- SELECTED EXCERPT:
┄┄┄┄┄┄
Florida Sportsman Forums


It was me running that boat and you need to teach your son some courtesy and respect to other anglers, especially those who make their living on the water.

First of all he doesn't own the wreck; nor does placing a buoy on it make it his. If he thinks he can throw a bouy on it and circle it proclaiming a zone belonging to him, he's wrong.

Second, it's quite easy to find on a bottom machine and he shouldn't need a bouy to begin with to find it; I can only figure his old man didn't show him how to use sonar.

Third, multiple boats can work a wreck if they know what they're doing; your son doesn't.

Last, I think it's amusing that he needed his daddy to come fight his battles for him on the internet instead of handling it with me on the water like a grown man. 


Monkey boat trouble with charter captain


----------



## billin (Oct 14, 2007)

*Thats right*

I have had issues with that boat as well in fact if you do a search on this form you will find several issues with this captain.


----------



## Wharf Rat (Sep 27, 2007)

Hasn't this guy done stuff like this multiple times??


----------



## lobsterman (Sep 30, 2007)

He is indeed a work of art. There are about 5 of them out there that literally think they own the Gulf, him being one of them.


----------



## PompChaser315 (Feb 18, 2011)

Wow he sounds like a real douche.. will def not send any people his way.. And being in the bar business, I get asked A LOT..


----------



## Bikini Bottom (Jul 18, 2011)

These are the stories I always find irritating, and yes I know many people earn their living on the water, but respect and courtesy goes a long way from both sides. I also hate the argument that because they are earning a living they feel they have more rights than an recreational fisherman does. Many of us recreational fisherman have just as much $$$ invested in our boats, equipment, and fuel. Sure we need to share spots/wrecks/whatever no one owns it but just because it is your living your rights to those spots are not greater than others. It's how you approach people, ask and be courteous and you will usually get the same in return. Also, you hear both sides and often the truth is in the middle.


----------



## Matt Mcleod (Oct 3, 2007)

I hate it when I hear people try to justify bad behavior with "I make a living out here". I make my living running charters but I don't have any more right to anything out there than anybody else.


----------



## Sushi maker (Jun 3, 2010)

I was raised up here if a monkey boat would have done that to them they would have attempted to run their boat over. So I guess if you are a for hire captian in this mans eyes you own the reef write the rules and are the coast guard marine patrol and Lord almighty. I guess the captian was thinking a 22 year old should have rammed him shot at him or maybe a good ole swash buckeling sword fight. Sad thing is the man makes his money on the water and has many numbers within a few clicks of that spot. What an ass hat! The locals are the only ones fighting for the harbor and are charter fleet. Big money would have them elsewhere in the drop of a hat. Seen it happening for the 37 years I have lived here. There are many fine Captians in the Destin fleet I hope a few of them discuss this over a cold one with captian I own the gulf!


----------



## doradohunter (Aug 8, 2010)
┄┄┄┄┄┄
- RECORDS SUPPLIED:
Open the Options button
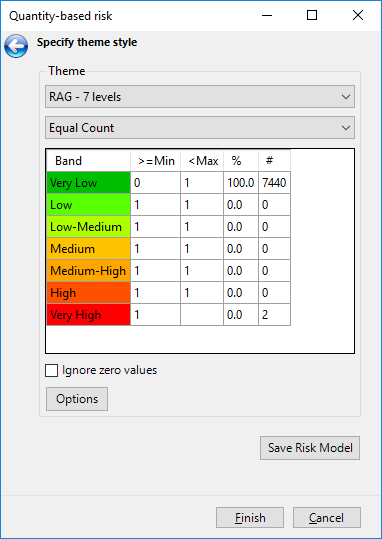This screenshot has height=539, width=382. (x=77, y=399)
┄┄┄┄┄┄
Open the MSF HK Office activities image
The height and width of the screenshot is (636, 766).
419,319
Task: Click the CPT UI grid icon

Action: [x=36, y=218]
┄┄┄┄┄┄
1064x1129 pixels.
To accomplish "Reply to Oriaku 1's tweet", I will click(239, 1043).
┄┄┄┄┄┄
- EXERCISE INSTRUCTIONS:
a) Answer these questions about the charter captain forum thread.
(i) In the captain's opening post, what does he say placing a buoy on the wreck does not do?
(ii) What does Matt Mcleod say he does to make his living?
(iii) For how many years does Sushi maker say he has lived there?
b) Continue the charter captain forum thread from its final line.
The records are separate material and are not part of the forum thread.

- EXERCISE RESPONSES:
a)
(i) It does not make the wreck his.
(ii) He runs charters.
(iii) 37 years.

b)
You should get five of your closest buddies with boats and follow him to every spot and drop bouys at every wreck. All the while reminding him that he doesn't own the gulf.


----------



## Starlifter (Feb 24, 2011)

I've seen similar actions like this! I was idling near the CB Buoy out of Destin catching bait, and I was on the southside of the buoy which clearly was outside of the channel. This charter boat points his boat straight at mine while coming out the pass. I'm thinking okay maybe he will change his course. He is still pointed straight at me. So, I idle to the east; and as I do his course changes to keep his bow pointed straight at me. I'm thinking "what the hell?!?!" So, I continue to head east; then before this boat reaches the CB Buoy he changes direction drastically to pass the CB Buoy on it's western side.


----------



## grey ghost (Jul 24, 2011)

LOL!! Just laugh and go on. NUTTS everywhere!!


----------



## Chet88 (Feb 20, 2008)

Not worth the fight or drama. I never anchor on a wreck or throw out a marker buoy for this reason. I idle around it and fish. If I see someone coming in I just idle off and move away until I see what they are going to do. No need on having a pissing match over a fishing spot IMO. This captain is an azz and really made a poor choice by responding on the net. Makes him look like a bigger jerk IMO.


----------



## hjorgan (Sep 30, 2007)

If you want to hurt this guys business hit him on his facebook page. He even looks like a douche-bag.


----------



## Burnt Drag (Jun 3, 2008)

Matt Mcleod said:


> I hate it when I hear people try to justify bad behavior with "I make a living out here". I make my living running charters but I don't have any more right to anything out there than anybody else.


My sentiments exactly, Matt. I fished the same wreck as another boat on Monday, and I did'nt get near enough to them to see what they were catching. It does amuse me though to have a boat run less than 100 yards from me, then upon passing, alter their course by 30 or more degrees. It's one reason I'm hesitant to fish private wrecks... especially on weekends. The way I look at it, the only water I "own" is the water my boat is floating upon, and I don't really own that. Roy Crabtree, however, does.


----------



## Matt Mcleod (Oct 3, 2007)

Burnt Drag said:


> Roy Crabtree, however, does.


Haha!


----------



## lobsterman (Sep 30, 2007)

hjorgan said:


> If you want to hurt this guys business hit him on his facebook page. He even looks like a douche-bag.


He would just delete it pronto off of his page.


----------



## boatnbob (May 31, 2009)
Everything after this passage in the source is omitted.